Is it possible to have a normal store operation between LDX and STX operations from the same core/master?
Placing an explicit memory access between a LoadExcl-StoreExcl pair violates one of the necessary conditions, placed on the LoadExcl-StoreExcl loop of a single thread, upon the fulfillment of which the forward progress of such loops is architecturally guaranteed. Presence of such an access implies that the architecture is no longer bound to uphold the guarantee, nor is the software in a position to demand it while still maintaining its ability to run unmodified, as is generally expected of it, on any conforming implementation.

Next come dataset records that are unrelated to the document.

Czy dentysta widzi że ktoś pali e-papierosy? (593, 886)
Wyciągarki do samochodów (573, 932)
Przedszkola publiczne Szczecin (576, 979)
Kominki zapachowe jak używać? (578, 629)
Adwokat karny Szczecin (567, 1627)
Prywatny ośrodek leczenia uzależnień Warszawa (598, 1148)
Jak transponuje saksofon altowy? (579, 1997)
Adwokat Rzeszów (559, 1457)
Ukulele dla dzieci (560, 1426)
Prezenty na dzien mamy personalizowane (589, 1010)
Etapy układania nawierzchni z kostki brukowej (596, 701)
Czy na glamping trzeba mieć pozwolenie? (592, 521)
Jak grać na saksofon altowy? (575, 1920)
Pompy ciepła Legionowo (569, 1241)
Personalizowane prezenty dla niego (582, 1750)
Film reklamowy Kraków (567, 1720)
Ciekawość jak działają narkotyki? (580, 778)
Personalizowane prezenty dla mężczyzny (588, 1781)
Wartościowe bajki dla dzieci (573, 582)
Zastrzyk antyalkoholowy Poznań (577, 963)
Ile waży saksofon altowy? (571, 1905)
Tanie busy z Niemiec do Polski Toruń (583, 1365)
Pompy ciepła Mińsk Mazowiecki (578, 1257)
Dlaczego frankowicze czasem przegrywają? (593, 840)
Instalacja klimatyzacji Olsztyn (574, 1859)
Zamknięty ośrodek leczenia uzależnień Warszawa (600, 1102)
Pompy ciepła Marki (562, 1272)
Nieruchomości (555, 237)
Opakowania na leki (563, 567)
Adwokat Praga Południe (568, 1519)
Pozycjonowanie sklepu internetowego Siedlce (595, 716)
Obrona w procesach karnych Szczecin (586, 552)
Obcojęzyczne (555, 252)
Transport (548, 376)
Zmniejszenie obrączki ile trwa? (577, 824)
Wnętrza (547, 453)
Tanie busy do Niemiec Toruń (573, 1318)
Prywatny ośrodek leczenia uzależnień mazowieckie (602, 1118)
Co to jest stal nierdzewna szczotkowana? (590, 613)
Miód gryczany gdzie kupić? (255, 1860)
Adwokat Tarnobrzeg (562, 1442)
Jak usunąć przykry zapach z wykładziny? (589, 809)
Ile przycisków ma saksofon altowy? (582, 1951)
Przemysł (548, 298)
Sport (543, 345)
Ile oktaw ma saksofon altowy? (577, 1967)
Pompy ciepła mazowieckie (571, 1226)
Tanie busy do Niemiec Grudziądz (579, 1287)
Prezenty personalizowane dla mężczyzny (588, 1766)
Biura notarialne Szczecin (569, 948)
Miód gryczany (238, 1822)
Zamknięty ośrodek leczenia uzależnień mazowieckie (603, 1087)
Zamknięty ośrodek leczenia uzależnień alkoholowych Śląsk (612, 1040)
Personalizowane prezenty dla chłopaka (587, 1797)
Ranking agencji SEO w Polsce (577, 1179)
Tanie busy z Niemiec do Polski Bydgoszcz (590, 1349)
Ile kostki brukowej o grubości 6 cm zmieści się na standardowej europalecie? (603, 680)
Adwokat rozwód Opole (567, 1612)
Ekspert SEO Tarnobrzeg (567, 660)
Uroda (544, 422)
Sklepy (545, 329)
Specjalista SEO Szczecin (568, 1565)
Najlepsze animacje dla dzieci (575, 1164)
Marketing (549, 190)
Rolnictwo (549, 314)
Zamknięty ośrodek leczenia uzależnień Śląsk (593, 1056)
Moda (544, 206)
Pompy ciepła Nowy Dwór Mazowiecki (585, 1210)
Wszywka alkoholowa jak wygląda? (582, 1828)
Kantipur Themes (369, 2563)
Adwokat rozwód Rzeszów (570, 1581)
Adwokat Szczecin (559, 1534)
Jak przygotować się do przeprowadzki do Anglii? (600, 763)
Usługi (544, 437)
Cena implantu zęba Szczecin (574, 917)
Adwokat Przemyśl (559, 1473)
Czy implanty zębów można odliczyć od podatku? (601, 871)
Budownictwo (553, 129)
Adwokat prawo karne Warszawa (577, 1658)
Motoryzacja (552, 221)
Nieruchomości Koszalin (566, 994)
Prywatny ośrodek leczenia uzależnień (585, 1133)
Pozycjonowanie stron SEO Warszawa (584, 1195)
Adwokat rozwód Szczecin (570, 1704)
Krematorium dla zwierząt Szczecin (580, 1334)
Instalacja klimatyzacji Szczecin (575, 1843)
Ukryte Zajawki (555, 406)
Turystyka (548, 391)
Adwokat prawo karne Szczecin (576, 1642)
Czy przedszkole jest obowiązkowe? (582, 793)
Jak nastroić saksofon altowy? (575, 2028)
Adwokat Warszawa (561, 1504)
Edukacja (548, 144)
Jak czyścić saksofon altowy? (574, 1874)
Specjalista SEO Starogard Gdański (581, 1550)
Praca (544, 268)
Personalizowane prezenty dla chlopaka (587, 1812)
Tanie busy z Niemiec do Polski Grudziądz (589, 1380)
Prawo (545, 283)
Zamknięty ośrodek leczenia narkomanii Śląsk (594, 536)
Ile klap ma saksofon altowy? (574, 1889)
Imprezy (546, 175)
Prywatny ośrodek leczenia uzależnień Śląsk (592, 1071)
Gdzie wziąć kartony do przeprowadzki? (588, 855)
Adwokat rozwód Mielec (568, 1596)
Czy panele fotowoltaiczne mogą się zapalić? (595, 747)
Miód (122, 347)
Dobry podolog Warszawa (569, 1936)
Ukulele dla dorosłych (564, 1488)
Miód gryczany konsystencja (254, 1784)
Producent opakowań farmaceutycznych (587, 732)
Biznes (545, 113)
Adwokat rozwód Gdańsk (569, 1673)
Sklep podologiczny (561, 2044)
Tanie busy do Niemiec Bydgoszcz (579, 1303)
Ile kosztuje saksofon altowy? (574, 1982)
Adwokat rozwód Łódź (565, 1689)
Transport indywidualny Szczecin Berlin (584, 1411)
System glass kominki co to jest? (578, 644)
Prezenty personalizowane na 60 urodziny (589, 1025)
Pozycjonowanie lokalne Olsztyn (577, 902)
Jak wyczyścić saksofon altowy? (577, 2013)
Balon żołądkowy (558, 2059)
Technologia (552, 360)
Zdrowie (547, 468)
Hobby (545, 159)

The section "Load-Exclusive and Store-Exclusive instruction usage restrictions" in the armv8 manual has details.
The state machine diagrams for local and global monitors, and other statements, show the extent to which the monitor-behaviour can be defined by an implementation.
For instance, when the local monitor of a PE is in the exclusive access state, and the PE writes to an address (marked by the monitor, or not) using any instruction other than Store-Excl, the resultant state of the monitor is implementation-defined.

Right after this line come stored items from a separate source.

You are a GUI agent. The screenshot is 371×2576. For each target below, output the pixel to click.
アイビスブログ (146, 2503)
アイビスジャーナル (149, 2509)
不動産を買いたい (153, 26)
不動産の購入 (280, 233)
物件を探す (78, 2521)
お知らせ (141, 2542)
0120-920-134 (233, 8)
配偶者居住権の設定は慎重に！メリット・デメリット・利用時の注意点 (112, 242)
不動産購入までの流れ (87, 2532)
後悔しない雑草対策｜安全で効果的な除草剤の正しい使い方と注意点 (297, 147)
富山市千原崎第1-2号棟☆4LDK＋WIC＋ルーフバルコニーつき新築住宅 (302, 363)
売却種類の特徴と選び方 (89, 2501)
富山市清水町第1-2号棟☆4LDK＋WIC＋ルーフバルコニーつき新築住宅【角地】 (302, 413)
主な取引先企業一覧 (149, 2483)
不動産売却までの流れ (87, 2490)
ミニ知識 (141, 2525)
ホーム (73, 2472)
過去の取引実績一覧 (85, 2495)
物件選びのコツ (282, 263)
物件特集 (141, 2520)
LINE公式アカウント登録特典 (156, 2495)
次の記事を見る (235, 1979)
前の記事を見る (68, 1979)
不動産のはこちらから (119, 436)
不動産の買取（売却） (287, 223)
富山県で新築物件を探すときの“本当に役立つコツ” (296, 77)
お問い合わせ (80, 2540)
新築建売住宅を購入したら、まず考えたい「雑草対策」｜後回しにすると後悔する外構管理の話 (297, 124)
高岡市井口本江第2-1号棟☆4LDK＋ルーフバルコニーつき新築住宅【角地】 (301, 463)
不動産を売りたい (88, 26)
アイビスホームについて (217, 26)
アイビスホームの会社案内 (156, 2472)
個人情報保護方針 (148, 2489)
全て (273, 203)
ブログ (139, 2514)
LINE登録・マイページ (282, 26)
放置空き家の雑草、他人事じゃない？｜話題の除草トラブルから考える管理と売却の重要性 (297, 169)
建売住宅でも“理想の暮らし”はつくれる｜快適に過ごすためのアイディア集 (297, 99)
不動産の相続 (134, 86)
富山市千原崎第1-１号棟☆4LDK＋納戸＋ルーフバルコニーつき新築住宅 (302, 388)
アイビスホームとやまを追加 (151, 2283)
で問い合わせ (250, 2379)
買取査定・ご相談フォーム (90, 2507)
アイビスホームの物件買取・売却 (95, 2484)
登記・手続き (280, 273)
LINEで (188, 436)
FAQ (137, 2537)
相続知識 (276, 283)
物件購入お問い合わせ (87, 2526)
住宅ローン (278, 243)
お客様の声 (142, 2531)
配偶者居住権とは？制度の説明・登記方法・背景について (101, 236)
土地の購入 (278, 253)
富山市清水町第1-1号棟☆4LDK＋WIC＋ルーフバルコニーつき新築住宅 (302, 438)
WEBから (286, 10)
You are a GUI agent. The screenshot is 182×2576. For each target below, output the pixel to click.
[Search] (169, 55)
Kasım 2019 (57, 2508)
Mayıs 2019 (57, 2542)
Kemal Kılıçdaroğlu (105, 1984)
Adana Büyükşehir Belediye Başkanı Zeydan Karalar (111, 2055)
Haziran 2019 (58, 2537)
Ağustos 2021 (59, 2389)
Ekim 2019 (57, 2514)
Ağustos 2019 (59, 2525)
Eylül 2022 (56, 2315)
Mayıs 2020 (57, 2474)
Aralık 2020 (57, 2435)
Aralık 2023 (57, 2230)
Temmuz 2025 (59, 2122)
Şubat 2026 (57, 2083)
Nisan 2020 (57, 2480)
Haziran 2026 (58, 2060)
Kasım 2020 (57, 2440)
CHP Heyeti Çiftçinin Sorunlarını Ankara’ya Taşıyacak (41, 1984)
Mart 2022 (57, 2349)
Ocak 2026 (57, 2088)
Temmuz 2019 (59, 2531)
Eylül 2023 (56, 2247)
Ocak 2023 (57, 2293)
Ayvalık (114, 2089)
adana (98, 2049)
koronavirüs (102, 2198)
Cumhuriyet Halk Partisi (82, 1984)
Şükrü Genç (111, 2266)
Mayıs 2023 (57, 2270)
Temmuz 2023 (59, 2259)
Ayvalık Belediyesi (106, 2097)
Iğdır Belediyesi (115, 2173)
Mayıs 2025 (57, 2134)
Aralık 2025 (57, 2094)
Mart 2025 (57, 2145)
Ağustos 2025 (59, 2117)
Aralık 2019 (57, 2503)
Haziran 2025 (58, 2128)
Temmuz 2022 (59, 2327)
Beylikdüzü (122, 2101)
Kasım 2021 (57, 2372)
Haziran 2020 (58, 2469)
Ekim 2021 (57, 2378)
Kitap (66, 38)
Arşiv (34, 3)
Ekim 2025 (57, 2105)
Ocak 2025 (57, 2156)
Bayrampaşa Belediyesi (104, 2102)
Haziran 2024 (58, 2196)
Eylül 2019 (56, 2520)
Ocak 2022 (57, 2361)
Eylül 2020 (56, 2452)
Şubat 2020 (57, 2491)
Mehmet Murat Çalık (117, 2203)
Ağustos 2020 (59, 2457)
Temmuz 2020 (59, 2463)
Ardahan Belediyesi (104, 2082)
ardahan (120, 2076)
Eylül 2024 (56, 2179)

When a PE writes using any instruction other than a Store-Exclusive instruction:
- If the write is to a PA that is not marked as Exclusive Access by its local monitor and that local monitor is in the Exclusive Access state, it is IMPLEMENTATION DEFINED whether the write affects the state of the local monitor.
- If the write is to a PA that is marked as Exclusive Access by its local monitor, it is IMPLEMENTATION DEFINED whether the write affects the state of the local monitor.
Not placing such a write between LoadExcl-StoreExcl implies that the software is independent of an implementation's behaviour around this particular situation (and possibly many other situations that result from the presence of such writes).